Both the headlines and the misleading use of statistics were troubling; capturing attention by inducing fear. It is important that information is presented that enables women to make decisions based on information that weighs the risks and the benefits: empowers rather than inducing guilt and fear. Postpartum Support International (PSI) reproductive professionals penned a well-thought out response; I encourage you to read it.
Teresa Twomey, former CT Coordinator of PSI and current President of PSI-CT, sums it up: “whether with medication or other treatments, it is important to address both prenatal and postpartum maternal depression and anxiety for the health of the baby as well as for the health of the mother”.
Depression and anxiety affects the health of the baby as well as the health of the mother.
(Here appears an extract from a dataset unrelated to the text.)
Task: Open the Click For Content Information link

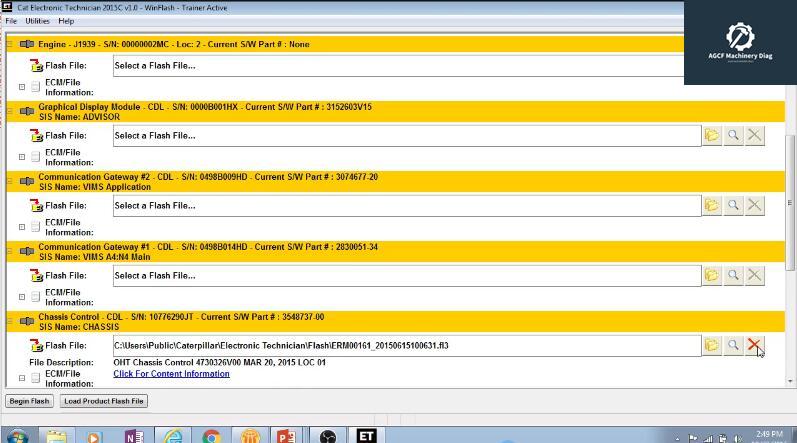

Many interventions for depression and anxiety are effective: cognitive behavioral therapy, interpersonal and supportive therapies, family therapy, support groups, antidepressant medication, exercise, and many alternative treatments.
Weighing the risks and benefits based upon a particular individual’s response to treatment, the risks and potential benefits of the treatment, the risks and potential benefits of other treatments, and each woman’s psychology is essential to make an empowered decision about treatment. What you decide after carefully weighing all the above, is “right”.